The last part is the real-time log analysis, for which some IT security people tell me that it is "not automatable". I have doubts on this statement. While enterprise-wide solutions require dedicated staff, our needs are at a departmental level; I therefore think it is possible to pull it off with limited human resources. We'll see.


Sunday, October 4, 2009

Connecting a MSA2012i through a Virtual Connect with ESX

A year ago, I ordered the required building blocks to install a small ESX cluster in a remote office: a C3000, a few blades, and a MSA2012i. It was my first iSCSI implementation. It took a while to get it racked because my team was busy elsewhere, but now that it's done, I had to experiment a bit to make it work correctly.

The MSA is not an HP design. It's made by a Carlsbad, CA company named Dot Hill. The documentation and web interface are not up to HP's usual standards. (the interface has been upgraded with the MSA 2000 G2, but I have a G1). Furthermore, there is not much information explaining how the controller failover works, and this is important to set it up correctly. There is a very good document here in the ITRC KB that you must read before deploying these devices.

Go read it, right now, and come back to this post when you're done.

Here's how I integrated this through a Virtual Connect. That's not how you should do it, that's how I did it; if there are better solutions, please drop me a comment as I would be glad to hear about what alternatives are possible. If you google around, you'll see that some people have made similar setups to this one.

Single Controller Setup

Above is how you should hook everything up with a single controller MSA. The reason for using two different subnets is to isolate them as if you were on two SAN fabrics. If you use the same subnet, ESX will gladly team both pNICs under the same vswitch, and since one pNIC is active at a time, you won't be able to see both paths at the same time. There might be workarounds but I suggest you save yourself some trouble and use two separate subnets. Be sure to create a vmkernel interface on each one of these subnets, as well as a two service consoles too.

How does failover work? Well, esxcfg-mpath will report two paths for each iSCSI device. So you are free to shut down or update the firmware of one of your Virtual Connect's with no downtime. I tried it, and it works as if you were on a fibre channel SAN.

Dual Controller Setup

With two controllers, you are required to add two switches because of the way the controller failover is designed. It did not find a proper way to hook up both controllers to the Virtual Connect - it insists on teaming the two controllers, and shutting down Controller A doesn't turn off its link so the VC doesn't failover to network Controller B.
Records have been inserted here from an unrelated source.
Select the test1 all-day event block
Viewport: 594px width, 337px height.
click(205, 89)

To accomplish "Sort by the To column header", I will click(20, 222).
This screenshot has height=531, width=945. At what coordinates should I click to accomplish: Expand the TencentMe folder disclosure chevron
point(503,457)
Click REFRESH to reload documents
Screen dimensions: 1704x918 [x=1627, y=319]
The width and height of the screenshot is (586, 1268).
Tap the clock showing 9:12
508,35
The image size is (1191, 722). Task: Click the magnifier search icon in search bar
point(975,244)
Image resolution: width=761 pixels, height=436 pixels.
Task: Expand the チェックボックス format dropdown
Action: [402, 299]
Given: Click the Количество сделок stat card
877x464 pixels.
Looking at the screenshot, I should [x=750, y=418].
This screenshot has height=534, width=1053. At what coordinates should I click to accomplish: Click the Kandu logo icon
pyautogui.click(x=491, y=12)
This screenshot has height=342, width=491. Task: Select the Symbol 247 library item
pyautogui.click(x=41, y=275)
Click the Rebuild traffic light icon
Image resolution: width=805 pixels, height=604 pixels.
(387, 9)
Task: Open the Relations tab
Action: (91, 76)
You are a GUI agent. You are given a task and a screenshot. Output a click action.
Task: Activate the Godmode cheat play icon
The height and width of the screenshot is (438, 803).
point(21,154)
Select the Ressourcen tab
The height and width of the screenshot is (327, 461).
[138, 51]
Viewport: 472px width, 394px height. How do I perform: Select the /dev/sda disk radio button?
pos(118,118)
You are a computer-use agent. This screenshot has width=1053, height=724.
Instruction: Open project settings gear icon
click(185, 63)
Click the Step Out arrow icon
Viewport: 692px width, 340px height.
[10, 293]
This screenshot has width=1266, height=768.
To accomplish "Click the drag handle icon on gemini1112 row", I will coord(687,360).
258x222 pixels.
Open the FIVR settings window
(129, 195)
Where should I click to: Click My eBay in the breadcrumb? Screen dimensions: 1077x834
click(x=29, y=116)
In the iSCSI initiator, configure only and - don't bother with the IP addresses of controller B. Although the MSA2012i is not supposed to be active-passive - I've had trouble configuring paths on both controllers at the same time. If you're experiencing long delays booting ESX or scanning your iSCSI HBAs, be sure to reference only to the IPs of the master controller in your iSCSI initiator setup.

If controller A fails or is shut down, controller B will takeover the IP addresses of A automatically and you'll be able to resume I/O. ESX will not even switch from one path to another, as the path is bound to the IP address -- should be out of reach for 30 seconds and come back magically.

As I said, this might not be the best solution, but it worked for me. If I ever revise mine, I'll update this post. Good luck.